§ TASK TO COMPLETE
Return the full listing below, unchanged.

§ STUDY MATERIAL
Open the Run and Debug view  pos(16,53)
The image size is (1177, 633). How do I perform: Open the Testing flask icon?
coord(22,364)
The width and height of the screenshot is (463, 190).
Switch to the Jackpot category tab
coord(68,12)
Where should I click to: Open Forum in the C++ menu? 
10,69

§ SOLUTION FOR THIS TASK
Open the Run and Debug view  pos(16,53)
The image size is (1177, 633). How do I perform: Open the Testing flask icon?
coord(22,364)
The width and height of the screenshot is (463, 190).
Switch to the Jackpot category tab
coord(68,12)
Where should I click to: Open Forum in the C++ menu? 
10,69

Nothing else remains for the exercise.